Egress of H-2Kb to the cell surface upon addition of peptides
Finally we assessed the localization of Venus-FRB-Kb in MEF cells. Similar to endogenous H-2Kb and of GFP-H-2Kb, they were mostly localized to the ER and showed an additional accumulation close to the nucleus with a weak delineation of the cell surface (data not shown). Cells were pretreated with cycloheximide for 10 min- to avoid cross-linking of the nascent proteins in the ER- prior to their one-hour incubation with or without rapamycin.. As expected, after treatment with rapamycin, 60 % of the cells lacked a juxtanuclear accumulation and mostly showed an ER-like pattern for Venus-FRB-Kb with few vesicular structures that could be late endosomes (data not shown).
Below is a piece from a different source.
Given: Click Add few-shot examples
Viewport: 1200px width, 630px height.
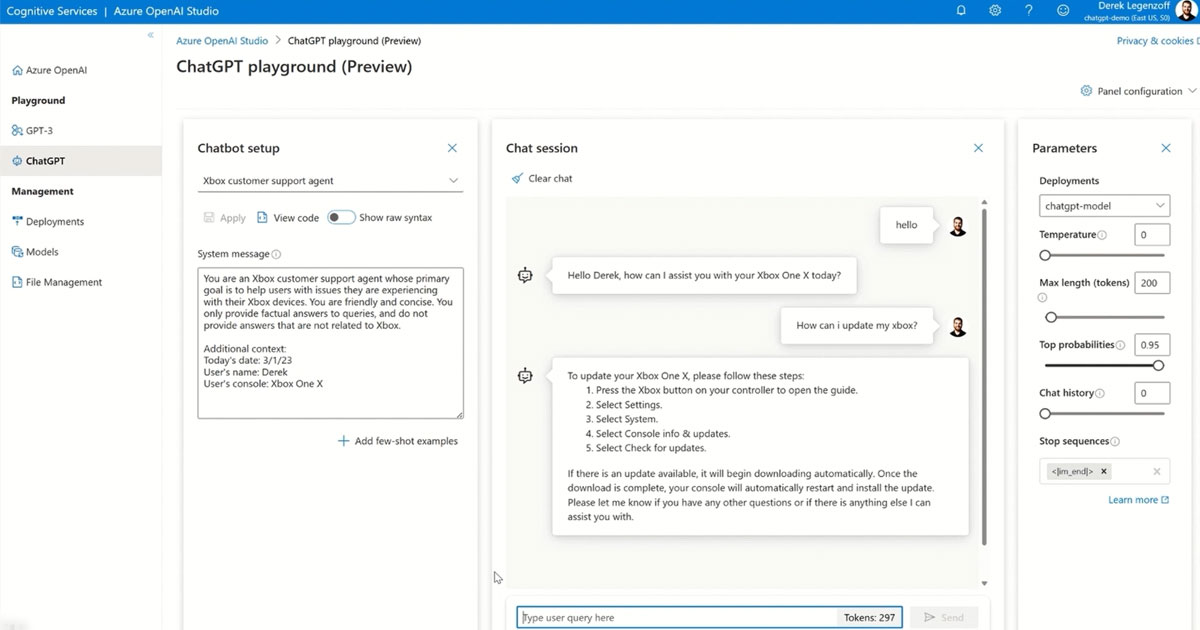Looking at the screenshot, I should pos(398,441).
Trapping failed to occur in cells co-transfected with Cerulean-FKBP-Ii and Venus-Kb lacking the FRB domain (data not shown).
We next tested whether the cell surface presence of Venus-FRB-Kb can be increased by trapping recombinant Kb at the cell surface by Cerulean-FKBP-GPI. The Cerulean-FKBP- protein is modified in the ER by its fusion with a GPI (glycosylphosphatidylinositol) peptide signal moiety that anchors it to the cholesterol-rich lipid microdomains of the plasma membrane and thus maintains its steady state localization at the cell surface [30]. For this, we double transfected cells with Venus-FRB-Kb and Cerulean-FKBP-GPI. To extend the residence time of Venus-FRB-Kb at the cell surface, we added 10 μM of high-affinity peptide (SIINFEKL in the single letter amino acid code) to the medium for one hour. As shown in Fig. 8, the addition of rapamycin to cells incubated with cycloheximide and peptides increased the fluorescence of Venus-FRB-Kb at the cell surface. This advocates the possible peptide-loading of H-2Kb in a post-ER compartment, rescuing their egress to the cell surface. More experiments should be done to reveal a clear statistics on the overall behavior of the cells.